不同冲泡条件下普洱茶稀土元素析出水平及其影响因素分析

Water dissolution of rare earth elements in Pu′er tea and its influencing factors under various brewing conditions

  • 摘要:
      目的  了解不同冲泡条件下普洱茶稀土元素析出水平及其影响因素,评估人群经普洱茶摄入稀土元素健康风险。
      方法  以2013 — 2015年广东省广州市售普洱茶稀土元素监测结果为基础,根据稀土元素含量将茶叶样品分为0~2.0、> 2.0~5.0和 > 5.0 mg/kg 3个层级,从每个层级中随机选取5份普洱茶,每份50 g,充分混匀后制成1份总重量为750 g的混合样品,模拟普洱茶在餐饮消费环节及功夫茶冲泡方式,开展茶汤冲泡实验,采用电感耦合等离子体质谱法测定冲泡后茶渣、冲泡用水以及冲泡茶汤中稀土元素含量。
      结果  餐饮消费环节茶叶冲泡方式下,稀土元素从普洱茶析出至茶汤的平均比例为5.73 %,冲泡过程中普洱茶稀土元素析出水平受茶叶量、水温、时间3个因素的影响,析出率与茶叶量呈反比,与冲泡间隔时间和水温呈正比。功夫茶冲泡方式下,稀土元素从普洱茶析出至茶汤的平均比例为7.01 %,以第3泡茶茶汤稀土元素析出率最高(1.80 %~3.13 %)。
      结论  不同冲泡方式下,稀土元素从普洱茶析出至茶汤中的比例较低,人群经普洱茶摄入稀土元素的量很少,按照消费者日常饮茶习惯,经饮用普洱茶汤摄入稀土元素产生健康风险的概率很小。

     

    Abstract:
      Objective  To examine the dissolution of rare earth elements (REEs) in Pu′er tea and its influencing factors under different brewing conditions and to assess health risk associated with rare earth element exposure due to Pu′er tea drinking.
      Methods  Based on studies conducted between 2013 – 2015 in Gaungzhou city, we identified 3 categories of market available Pu′er tea with the REEs concentration of 0 – 2.0, > 2.0 – 5.0, and > 5.0 mg/kg and collected 5 samples (50 g for each) for each of the three categories of Pu′er tea and blended all the 15 collected samples into a mixed Pu′er tea sample (750 g).

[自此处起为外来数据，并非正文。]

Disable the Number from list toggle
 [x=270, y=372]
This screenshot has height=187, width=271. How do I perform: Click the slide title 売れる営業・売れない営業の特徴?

Then we simulated the process of kungfu tea making and daily Pu′er tea consumption to make Pu′er tea infusion samples under various brewing conditions. The contents of REEs in tea leafs, water used, and infusion were determined with inductively coupled plasma-mass spectrometry (ICP-MS).
      Results  The mean percentage of Pu′er tea REEs dissolved in the infusions was 5.73% under the brewing condition in daily Pu′er tea consumption. The content of REEs dissolution in Pu′er tea infusion was mainly affected by the amount of tea used, water temperature, and brewing time; the percentage of REEs dissolved was correlated reversely with the amount of Pu′er tea used and positively with water temperature and time of brewing. The mean percentage of Pu′er tea REEs dissolved in the tea infusions was 7.01% under the brewing condition in kungfu tea making and the percentage was the highest for the infusion of third time brewing among the infusions of a total of seven brewings.
      Conclusion  The dissolution ratio of REEs in Pu′er tea is low in tea infusion under various brewing methods and the amount of REEs intake via drinking Pu′er tea is very small in general populations; therefore the probability for health risk due to Pu′er tea drinking is very low for populations having Pu′er tea drinking under general consumption pattern.